Eemeli has studied the formation of primordial black holes from inflationary perturbations together with collaborators from the University of Helsinki.
As discussed in, for example, here, cosmic inflation is an early era during which a scalar field makes the Universe expand extremely fast. Small ripples in the field can get amplified, so that some patches of space end up with more matter than others when inflation ends. If the extra matter is compact enough, it collapses into a primordial black hole. Computing the black hole statistics from a given model of inflation is an active field of study.
Compactness of matter is measured with the compaction function \(\mathcal{C}\), the extra mass \(\Delta M\) in a given patch of space divided by the patch’s radius \(R\). To see if a black hole forms around a given point in space, we can compute the compaction function for many patches of varying radii around the point. These give the radial profile of the compaction function. The profile goes to zero for small and large radii (where \(\Delta M\) becomes small and \(R\) becomes large, respectively), but may have a high peak at intermediate scales. If the peak is high enough, it triggers black hole collapse. The radius at the peak gives the black hole’s mass.
The compaction function is tricky to compute from models of inflation; indeed, usually cosmologists like to work with another perturbation quantity, the curvature perturbation \(\zeta\). The two quantities are related but not identical: the compaction function is related to the curvature perturbation’s radial derivative. It is commonly assumed that a high curvature perturbation corresponds to a high compaction function, so that the curvature perturbation can be used to estimate the abundance of primordial black holes. In Ref. [1], together with Syksy Räsänen and Sami Raatikainen from the University of Helsinki, Eemeli has shown that this is not always the case.
In Ref. [1], the authors performed a numerical study of inflationary perturbations using the method of stochastic inflation (for more on stochastic inflation, see these posts: arXiv:2507.15522, arXiv:2504.17680, and arXiv:2501.05371. With Finnish supercomputers, they built \(10^8\) radial perturbation profiles in three typical single-field primordial black hole models. The study is the first one to construct the full radial profiles; previous studies have been limited to studying the perturbations only at fixed length scales. This was achieved through a Fourier transform of over 10 000 correlated momentum shells, revealing the full correlations between different radii. Interestingly, the compaction profiles turned out to be very spiky, with sharp dips up and down instead of wide, smooth peaks. The figure below shows an example case: on the left, the curvature perturbation profile, and on the right, the corresponding compaction function profile (together with various estimates; for details, see Ref. [1]).

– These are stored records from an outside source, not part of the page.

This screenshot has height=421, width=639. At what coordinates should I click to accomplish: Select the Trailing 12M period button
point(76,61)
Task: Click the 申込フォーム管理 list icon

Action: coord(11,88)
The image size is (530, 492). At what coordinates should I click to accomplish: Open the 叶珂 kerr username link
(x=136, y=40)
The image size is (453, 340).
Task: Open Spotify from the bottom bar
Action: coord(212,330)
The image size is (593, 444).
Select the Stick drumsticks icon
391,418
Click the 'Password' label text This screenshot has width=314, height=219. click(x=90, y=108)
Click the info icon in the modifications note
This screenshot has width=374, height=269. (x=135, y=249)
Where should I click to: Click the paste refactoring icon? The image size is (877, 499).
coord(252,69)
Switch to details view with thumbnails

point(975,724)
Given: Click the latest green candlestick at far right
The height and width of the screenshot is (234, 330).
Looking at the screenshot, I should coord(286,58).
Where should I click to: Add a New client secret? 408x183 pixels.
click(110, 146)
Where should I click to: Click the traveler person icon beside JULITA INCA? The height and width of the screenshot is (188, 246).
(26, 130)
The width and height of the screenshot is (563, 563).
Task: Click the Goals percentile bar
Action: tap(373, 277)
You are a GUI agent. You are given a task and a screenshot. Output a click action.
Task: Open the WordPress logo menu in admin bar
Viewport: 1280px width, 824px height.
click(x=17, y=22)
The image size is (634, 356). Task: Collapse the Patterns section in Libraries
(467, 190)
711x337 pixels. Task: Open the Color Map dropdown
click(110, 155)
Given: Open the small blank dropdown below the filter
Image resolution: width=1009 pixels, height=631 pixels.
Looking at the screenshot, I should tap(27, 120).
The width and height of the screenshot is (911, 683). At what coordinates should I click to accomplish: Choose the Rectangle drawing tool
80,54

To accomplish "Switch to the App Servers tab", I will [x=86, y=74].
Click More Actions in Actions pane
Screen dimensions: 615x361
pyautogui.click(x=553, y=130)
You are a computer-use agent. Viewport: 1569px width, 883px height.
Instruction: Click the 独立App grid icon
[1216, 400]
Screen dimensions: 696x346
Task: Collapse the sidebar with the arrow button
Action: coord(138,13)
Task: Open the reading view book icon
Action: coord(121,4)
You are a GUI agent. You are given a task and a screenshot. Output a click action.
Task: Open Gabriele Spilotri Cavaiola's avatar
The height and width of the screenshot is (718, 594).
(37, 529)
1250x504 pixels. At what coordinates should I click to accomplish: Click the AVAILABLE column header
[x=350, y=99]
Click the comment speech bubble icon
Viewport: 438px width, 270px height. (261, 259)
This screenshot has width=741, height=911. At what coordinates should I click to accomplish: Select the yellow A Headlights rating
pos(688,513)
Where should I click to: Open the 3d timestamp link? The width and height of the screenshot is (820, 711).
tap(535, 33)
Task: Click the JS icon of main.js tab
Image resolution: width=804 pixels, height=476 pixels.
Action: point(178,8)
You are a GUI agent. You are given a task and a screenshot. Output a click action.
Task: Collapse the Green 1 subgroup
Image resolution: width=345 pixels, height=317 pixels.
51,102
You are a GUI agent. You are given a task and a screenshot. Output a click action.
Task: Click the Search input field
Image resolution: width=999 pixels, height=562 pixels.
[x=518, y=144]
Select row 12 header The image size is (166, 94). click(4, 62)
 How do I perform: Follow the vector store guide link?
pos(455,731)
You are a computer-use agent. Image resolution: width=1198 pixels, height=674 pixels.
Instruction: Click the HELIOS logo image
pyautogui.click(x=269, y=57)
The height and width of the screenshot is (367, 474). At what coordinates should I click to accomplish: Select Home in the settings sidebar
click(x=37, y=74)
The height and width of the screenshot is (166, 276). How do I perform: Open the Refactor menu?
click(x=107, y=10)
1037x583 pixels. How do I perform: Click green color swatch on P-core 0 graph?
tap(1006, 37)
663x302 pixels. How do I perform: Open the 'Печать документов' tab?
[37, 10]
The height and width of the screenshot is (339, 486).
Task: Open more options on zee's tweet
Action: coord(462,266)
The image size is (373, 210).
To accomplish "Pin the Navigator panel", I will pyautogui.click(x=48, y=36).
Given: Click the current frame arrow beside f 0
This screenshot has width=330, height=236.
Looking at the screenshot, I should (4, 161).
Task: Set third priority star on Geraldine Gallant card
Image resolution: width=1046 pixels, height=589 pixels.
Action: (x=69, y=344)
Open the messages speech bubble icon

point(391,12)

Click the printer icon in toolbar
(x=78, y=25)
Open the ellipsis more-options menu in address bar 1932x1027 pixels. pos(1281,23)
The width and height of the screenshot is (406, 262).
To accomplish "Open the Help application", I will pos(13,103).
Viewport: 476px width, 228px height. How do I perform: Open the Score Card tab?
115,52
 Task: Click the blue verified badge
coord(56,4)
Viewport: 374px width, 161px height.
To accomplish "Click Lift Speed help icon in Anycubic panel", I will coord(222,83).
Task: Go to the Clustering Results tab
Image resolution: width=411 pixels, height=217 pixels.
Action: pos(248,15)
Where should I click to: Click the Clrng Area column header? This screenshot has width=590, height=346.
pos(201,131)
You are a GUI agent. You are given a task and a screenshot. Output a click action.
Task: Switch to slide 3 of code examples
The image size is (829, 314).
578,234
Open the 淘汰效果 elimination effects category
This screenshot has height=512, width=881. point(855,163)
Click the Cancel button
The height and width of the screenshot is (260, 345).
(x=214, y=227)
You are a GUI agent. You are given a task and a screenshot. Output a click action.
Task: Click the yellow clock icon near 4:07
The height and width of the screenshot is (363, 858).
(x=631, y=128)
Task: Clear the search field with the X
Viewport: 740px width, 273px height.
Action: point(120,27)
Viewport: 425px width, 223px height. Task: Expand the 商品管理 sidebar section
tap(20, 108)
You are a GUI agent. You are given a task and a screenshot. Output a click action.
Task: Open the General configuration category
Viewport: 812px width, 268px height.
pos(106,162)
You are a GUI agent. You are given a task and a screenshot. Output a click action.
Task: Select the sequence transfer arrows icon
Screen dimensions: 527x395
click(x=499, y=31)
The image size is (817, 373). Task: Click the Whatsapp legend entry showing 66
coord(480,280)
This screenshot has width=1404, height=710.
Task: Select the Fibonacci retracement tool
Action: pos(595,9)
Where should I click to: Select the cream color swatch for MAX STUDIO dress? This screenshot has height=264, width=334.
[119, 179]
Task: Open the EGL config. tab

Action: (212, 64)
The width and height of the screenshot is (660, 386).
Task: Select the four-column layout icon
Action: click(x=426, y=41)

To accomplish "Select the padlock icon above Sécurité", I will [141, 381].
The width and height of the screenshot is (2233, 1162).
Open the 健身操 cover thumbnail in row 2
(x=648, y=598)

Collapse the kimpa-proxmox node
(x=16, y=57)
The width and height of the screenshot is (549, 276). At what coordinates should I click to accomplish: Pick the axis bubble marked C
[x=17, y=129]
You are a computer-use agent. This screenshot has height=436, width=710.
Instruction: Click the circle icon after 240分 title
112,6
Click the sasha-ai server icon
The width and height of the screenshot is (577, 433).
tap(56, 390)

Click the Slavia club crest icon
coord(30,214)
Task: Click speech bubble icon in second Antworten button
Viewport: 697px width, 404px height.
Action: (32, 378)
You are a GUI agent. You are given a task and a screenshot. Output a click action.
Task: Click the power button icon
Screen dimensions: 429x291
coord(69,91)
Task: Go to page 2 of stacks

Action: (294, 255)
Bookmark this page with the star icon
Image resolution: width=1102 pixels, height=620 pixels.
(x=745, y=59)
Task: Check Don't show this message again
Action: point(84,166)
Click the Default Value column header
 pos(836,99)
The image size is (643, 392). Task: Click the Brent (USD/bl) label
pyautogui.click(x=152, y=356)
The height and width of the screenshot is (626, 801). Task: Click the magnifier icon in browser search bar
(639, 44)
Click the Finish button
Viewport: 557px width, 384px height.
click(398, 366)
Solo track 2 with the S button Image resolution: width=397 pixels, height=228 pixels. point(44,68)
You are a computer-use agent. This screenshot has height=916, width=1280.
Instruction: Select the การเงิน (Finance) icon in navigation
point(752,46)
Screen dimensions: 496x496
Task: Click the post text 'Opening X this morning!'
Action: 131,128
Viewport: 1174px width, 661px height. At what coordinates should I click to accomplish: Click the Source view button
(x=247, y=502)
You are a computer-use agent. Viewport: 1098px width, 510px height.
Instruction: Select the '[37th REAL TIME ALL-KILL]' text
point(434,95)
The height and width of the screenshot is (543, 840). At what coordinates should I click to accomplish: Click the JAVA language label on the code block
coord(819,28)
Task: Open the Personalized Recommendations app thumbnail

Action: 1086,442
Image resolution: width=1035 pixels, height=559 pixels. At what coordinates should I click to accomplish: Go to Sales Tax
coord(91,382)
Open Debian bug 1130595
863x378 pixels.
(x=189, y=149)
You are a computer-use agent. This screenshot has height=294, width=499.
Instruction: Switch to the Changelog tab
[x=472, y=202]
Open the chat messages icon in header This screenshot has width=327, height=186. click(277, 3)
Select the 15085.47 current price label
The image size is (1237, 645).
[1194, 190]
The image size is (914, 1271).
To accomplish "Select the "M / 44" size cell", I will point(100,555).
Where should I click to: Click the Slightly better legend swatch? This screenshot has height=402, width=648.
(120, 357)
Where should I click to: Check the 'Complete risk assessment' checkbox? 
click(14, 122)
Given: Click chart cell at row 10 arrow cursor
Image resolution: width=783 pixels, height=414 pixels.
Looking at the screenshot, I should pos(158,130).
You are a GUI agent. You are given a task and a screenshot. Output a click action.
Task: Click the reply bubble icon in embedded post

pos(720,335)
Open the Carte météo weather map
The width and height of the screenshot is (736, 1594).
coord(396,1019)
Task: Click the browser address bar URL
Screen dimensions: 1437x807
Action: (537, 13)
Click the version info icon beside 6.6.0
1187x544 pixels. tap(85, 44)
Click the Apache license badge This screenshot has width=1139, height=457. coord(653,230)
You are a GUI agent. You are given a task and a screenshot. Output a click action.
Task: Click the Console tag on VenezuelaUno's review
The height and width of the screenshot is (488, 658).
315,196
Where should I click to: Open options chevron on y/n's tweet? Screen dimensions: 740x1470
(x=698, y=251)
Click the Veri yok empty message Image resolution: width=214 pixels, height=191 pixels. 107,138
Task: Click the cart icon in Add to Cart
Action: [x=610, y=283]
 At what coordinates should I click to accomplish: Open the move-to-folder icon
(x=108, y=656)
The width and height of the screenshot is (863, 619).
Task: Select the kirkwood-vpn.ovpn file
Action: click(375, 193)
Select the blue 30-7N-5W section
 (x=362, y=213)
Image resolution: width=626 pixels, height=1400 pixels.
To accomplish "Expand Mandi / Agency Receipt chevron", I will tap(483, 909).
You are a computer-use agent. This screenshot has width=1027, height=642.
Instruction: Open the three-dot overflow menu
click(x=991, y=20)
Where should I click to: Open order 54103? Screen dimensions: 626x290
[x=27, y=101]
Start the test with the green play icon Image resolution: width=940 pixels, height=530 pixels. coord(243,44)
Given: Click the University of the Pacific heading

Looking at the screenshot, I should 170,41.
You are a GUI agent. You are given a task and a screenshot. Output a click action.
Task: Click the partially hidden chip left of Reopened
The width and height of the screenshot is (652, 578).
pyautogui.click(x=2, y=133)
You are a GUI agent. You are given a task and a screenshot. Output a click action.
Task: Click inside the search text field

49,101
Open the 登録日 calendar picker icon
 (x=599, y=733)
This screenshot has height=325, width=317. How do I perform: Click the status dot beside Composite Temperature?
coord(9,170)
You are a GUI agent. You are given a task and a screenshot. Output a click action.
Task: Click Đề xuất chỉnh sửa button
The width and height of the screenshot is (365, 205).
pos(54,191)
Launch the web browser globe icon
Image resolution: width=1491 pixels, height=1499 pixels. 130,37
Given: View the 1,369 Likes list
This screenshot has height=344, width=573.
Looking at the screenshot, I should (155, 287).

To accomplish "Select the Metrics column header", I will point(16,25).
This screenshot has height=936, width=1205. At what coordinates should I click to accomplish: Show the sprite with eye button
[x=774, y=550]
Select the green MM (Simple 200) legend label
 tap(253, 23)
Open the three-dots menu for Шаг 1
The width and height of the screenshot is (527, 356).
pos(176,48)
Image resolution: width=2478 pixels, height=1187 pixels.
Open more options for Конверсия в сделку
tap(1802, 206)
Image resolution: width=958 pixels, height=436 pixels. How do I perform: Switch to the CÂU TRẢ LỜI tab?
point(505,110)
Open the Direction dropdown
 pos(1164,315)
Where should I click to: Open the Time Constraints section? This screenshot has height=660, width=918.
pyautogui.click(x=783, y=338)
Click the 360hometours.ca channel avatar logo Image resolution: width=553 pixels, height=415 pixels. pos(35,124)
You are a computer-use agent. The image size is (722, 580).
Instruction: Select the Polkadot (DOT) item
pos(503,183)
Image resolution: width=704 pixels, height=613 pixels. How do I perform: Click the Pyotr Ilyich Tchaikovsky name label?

Previous studies have mainly used the curvature perturbation amplitude as a criterion for black hole formation. The statistics of the radial profiles show, however, that the maximum amplitudes of the compaction function and the curvature perturbation are not very strongly correlated, see the figure below:

Previous work has argued that black hole abundance is enhanced by non-perturbative effects that modify the curvature perturbation distribution, giving it an exponential tail. The results of [1] indicate that the spikiness of the profiles has an even larger effect on the abundance, increasing it by many orders of magnitude compared to previous estimates. The compaction function spikes rise well over typical mean profiles deduced from the curvature perturbation amplitude, forming black holes even in cases where the curvature perturbation stays small. As a consequence, the curvature perturbation spectrum required to form abundant black holes is smaller than previously assumed, of order 0.001 by a preliminary estimate. Since the spikes can form at many different scales, the black hole mass distribution becomes wide, as shown below. Such a wide distribution may clash with observational constraints.

The results of [1] come with caveats. The collapse threshold used in this work is based on earlier numerical relativity simulations, which consider gravitational collapse starting from smooth profiles. The narrow and spiky compaction function peaks found here are quite different, and new collapse simulations are needed to see how this affects the collapse threshold. The wide mass distributions also suffer from convergence issues, and it is possible that the large-scale peaks get wiped out by cosmological evolution before they have time to collapse into black holes. More work is needed extract all information from the spiky perturbation profiles.